- _Material shown_:
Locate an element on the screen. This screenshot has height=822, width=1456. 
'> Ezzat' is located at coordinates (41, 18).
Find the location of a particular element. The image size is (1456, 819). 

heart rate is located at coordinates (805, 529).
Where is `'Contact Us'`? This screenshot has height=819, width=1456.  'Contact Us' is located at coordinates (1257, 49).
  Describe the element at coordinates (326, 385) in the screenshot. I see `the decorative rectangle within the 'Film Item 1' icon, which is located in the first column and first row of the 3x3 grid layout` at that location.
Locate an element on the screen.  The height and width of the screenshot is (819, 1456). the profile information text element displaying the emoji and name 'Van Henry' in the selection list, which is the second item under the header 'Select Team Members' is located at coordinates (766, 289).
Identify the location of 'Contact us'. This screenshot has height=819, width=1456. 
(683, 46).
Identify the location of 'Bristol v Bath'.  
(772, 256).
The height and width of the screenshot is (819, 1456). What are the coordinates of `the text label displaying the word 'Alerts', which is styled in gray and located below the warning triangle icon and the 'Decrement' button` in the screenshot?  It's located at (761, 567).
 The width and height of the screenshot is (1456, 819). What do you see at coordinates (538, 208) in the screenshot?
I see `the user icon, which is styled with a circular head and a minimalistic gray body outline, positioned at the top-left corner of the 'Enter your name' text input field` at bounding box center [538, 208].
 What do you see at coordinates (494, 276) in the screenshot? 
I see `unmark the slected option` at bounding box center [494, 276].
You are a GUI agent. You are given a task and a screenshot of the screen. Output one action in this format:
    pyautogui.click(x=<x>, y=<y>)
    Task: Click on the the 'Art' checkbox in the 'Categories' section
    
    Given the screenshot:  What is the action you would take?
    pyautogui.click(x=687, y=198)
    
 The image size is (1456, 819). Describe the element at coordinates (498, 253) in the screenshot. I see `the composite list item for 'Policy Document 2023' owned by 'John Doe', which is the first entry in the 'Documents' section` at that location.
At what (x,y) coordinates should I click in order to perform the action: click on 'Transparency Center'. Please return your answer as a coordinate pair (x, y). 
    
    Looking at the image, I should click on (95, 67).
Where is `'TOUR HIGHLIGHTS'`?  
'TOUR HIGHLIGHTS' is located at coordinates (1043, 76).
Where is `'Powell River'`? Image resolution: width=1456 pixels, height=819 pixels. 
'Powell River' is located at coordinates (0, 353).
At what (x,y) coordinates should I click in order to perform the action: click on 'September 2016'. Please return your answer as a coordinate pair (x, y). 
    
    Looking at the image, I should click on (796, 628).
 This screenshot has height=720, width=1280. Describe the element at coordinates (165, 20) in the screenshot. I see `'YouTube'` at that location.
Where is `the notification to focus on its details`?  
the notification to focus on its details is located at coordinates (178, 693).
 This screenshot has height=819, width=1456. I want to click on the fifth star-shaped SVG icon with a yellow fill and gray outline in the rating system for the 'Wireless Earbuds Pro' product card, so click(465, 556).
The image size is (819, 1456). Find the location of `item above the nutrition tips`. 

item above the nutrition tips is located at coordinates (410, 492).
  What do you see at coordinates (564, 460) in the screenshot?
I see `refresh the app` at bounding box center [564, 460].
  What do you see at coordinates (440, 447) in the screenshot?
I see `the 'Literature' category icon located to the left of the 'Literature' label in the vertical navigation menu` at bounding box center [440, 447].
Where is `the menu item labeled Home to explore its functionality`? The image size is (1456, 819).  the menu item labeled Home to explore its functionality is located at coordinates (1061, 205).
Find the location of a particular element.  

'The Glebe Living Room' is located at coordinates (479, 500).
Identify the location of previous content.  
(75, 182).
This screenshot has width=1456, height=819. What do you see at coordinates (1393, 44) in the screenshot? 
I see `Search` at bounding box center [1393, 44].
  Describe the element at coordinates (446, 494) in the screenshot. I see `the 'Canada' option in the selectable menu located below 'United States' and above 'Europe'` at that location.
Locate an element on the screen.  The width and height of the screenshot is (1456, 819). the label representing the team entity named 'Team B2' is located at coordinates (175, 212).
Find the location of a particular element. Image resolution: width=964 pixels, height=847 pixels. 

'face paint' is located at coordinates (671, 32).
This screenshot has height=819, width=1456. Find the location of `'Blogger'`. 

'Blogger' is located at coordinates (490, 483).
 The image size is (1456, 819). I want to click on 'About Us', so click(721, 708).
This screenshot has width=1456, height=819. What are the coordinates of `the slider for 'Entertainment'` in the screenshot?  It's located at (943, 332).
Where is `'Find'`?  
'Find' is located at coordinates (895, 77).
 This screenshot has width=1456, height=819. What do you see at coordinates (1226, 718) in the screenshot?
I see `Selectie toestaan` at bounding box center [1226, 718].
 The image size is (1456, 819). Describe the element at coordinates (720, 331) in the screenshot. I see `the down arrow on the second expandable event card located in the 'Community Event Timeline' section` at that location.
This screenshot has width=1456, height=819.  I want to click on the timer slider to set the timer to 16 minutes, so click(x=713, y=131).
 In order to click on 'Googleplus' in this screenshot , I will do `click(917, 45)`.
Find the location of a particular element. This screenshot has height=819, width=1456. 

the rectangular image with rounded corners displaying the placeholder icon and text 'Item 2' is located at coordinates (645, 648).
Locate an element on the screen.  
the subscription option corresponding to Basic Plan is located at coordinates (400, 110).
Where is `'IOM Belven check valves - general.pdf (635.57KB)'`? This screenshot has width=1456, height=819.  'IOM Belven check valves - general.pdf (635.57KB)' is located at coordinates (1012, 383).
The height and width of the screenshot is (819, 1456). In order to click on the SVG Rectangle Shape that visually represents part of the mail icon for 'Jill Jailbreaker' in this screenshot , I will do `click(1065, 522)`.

- _Work required_:
Recast the rows above as a Markdown table with the columns No. and Line, numbering each line and leaving out the blank ones.

- _Exercise response_:
| No. | Line |
|---|---|
| 1 | Locate an element on the screen. This screenshot has height=822, width=1456.  |
| 2 | '> Ezzat' is located at coordinates (41, 18). |
| 3 | Find the location of a particular element. The image size is (1456, 819).  |
| 4 | heart rate is located at coordinates (805, 529). |
| 5 | Where is `'Contact Us'`? This screenshot has height=819, width=1456.  'Contact Us' is located at coordinates (1257, 49). |
| 6 |   Describe the element at coordinates (326, 385) in the screenshot. I see `the decorative rectangle within the 'Film Item 1' icon, which is located in the first column and first row of the 3x3 grid layout` at that location. |
| 7 | Locate an element on the screen.  The height and width of the screenshot is (819, 1456). the profile information text element displaying the emoji and name 'Van Henry' in the selection list, which is the second item under the header 'Select Team Members' is located at coordinates (766, 289). |
| 8 | Identify the location of 'Contact us'. This screenshot has height=819, width=1456.  |
| 9 | (683, 46). |
| 10 | Identify the location of 'Bristol v Bath'.   |
| 11 | (772, 256). |
| 12 | The height and width of the screenshot is (819, 1456). What are the coordinates of `the text label displaying the word 'Alerts', which is styled in gray and located below the warning triangle icon and the 'Decrement' button` in the screenshot?  It's located at (761, 567). |
| 13 |  The width and height of the screenshot is (1456, 819). What do you see at coordinates (538, 208) in the screenshot? |
| 14 | I see `the user icon, which is styled with a circular head and a minimalistic gray body outline, positioned at the top-left corner of the 'Enter your name' text input field` at bounding box center [538, 208]. |
| 15 |  What do you see at coordinates (494, 276) in the screenshot?  |
| 16 | I see `unmark the slected option` at bounding box center [494, 276]. |
| 17 | You are a GUI agent. You are given a task and a screenshot of the screen. Output one action in this format: |
| 18 |     pyautogui.click(x=<x>, y=<y>) |
| 19 |     Task: Click on the the 'Art' checkbox in the 'Categories' section |
| 20 |     Given the screenshot:  What is the action you would take? |
| 21 |     pyautogui.click(x=687, y=198) |
| 22 |  The image size is (1456, 819). Describe the element at coordinates (498, 253) in the screenshot. I see `the composite list item for 'Policy Document 2023' owned by 'John Doe', which is the first entry in the 'Documents' section` at that location. |
| 23 | At what (x,y) coordinates should I click in order to perform the action: click on 'Transparency Center'. Please return your answer as a coordinate pair (x, y).  |
| 24 |     Looking at the image, I should click on (95, 67). |
| 25 | Where is `'TOUR HIGHLIGHTS'`?   |
| 26 | 'TOUR HIGHLIGHTS' is located at coordinates (1043, 76). |
| 27 | Where is `'Powell River'`? Image resolution: width=1456 pixels, height=819 pixels.  |
| 28 | 'Powell River' is located at coordinates (0, 353). |
| 29 | At what (x,y) coordinates should I click in order to perform the action: click on 'September 2016'. Please return your answer as a coordinate pair (x, y).  |
| 30 |     Looking at the image, I should click on (796, 628). |
| 31 |  This screenshot has height=720, width=1280. Describe the element at coordinates (165, 20) in the screenshot. I see `'YouTube'` at that location. |
| 32 | Where is `the notification to focus on its details`?   |
| 33 | the notification to focus on its details is located at coordinates (178, 693). |
| 34 |  This screenshot has height=819, width=1456. I want to click on the fifth star-shaped SVG icon with a yellow fill and gray outline in the rating system for the 'Wireless Earbuds Pro' product card, so click(465, 556). |
| 35 | The image size is (819, 1456). Find the location of `item above the nutrition tips`.  |
| 36 | item above the nutrition tips is located at coordinates (410, 492). |
| 37 |   What do you see at coordinates (564, 460) in the screenshot? |
| 38 | I see `refresh the app` at bounding box center [564, 460]. |
| 39 |   What do you see at coordinates (440, 447) in the screenshot? |
| 40 | I see `the 'Literature' category icon located to the left of the 'Literature' label in the vertical navigation menu` at bounding box center [440, 447]. |
| 41 | Where is `the menu item labeled Home to explore its functionality`? The image size is (1456, 819).  the menu item labeled Home to explore its functionality is located at coordinates (1061, 205). |
| 42 | Find the location of a particular element.   |
| 43 | 'The Glebe Living Room' is located at coordinates (479, 500). |
| 44 | Identify the location of previous content.   |
| 45 | (75, 182). |
| 46 | This screenshot has width=1456, height=819. What do you see at coordinates (1393, 44) in the screenshot?  |
| 47 | I see `Search` at bounding box center [1393, 44]. |
| 48 |   Describe the element at coordinates (446, 494) in the screenshot. I see `the 'Canada' option in the selectable menu located below 'United States' and above 'Europe'` at that location. |
| 49 | Locate an element on the screen.  The width and height of the screenshot is (1456, 819). the label representing the team entity named 'Team B2' is located at coordinates (175, 212). |
| 50 | Find the location of a particular element. Image resolution: width=964 pixels, height=847 pixels.  |
| 51 | 'face paint' is located at coordinates (671, 32). |
| 52 | This screenshot has height=819, width=1456. Find the location of `'Blogger'`.  |
| 53 | 'Blogger' is located at coordinates (490, 483). |
| 54 |  The image size is (1456, 819). I want to click on 'About Us', so click(721, 708). |
| 55 | This screenshot has width=1456, height=819. What are the coordinates of `the slider for 'Entertainment'` in the screenshot?  It's located at (943, 332). |
| 56 | Where is `'Find'`?   |
| 57 | 'Find' is located at coordinates (895, 77). |
| 58 |  This screenshot has width=1456, height=819. What do you see at coordinates (1226, 718) in the screenshot? |
| 59 | I see `Selectie toestaan` at bounding box center [1226, 718]. |
| 60 |  The image size is (1456, 819). Describe the element at coordinates (720, 331) in the screenshot. I see `the down arrow on the second expandable event card located in the 'Community Event Timeline' section` at that location. |
| 61 | This screenshot has width=1456, height=819.  I want to click on the timer slider to set the timer to 16 minutes, so click(x=713, y=131). |
| 62 |  In order to click on 'Googleplus' in this screenshot , I will do `click(917, 45)`. |
| 63 | Find the location of a particular element. This screenshot has height=819, width=1456.  |
| 64 | the rectangular image with rounded corners displaying the placeholder icon and text 'Item 2' is located at coordinates (645, 648). |
| 65 | Locate an element on the screen.   |
| 66 | the subscription option corresponding to Basic Plan is located at coordinates (400, 110). |
| 67 | Where is `'IOM Belven check valves - general.pdf (635.57KB)'`? This screenshot has width=1456, height=819.  'IOM Belven check valves - general.pdf (635.57KB)' is located at coordinates (1012, 383). |
| 68 | The height and width of the screenshot is (819, 1456). In order to click on the SVG Rectangle Shape that visually represents part of the mail icon for 'Jill Jailbreaker' in this screenshot , I will do `click(1065, 522)`. |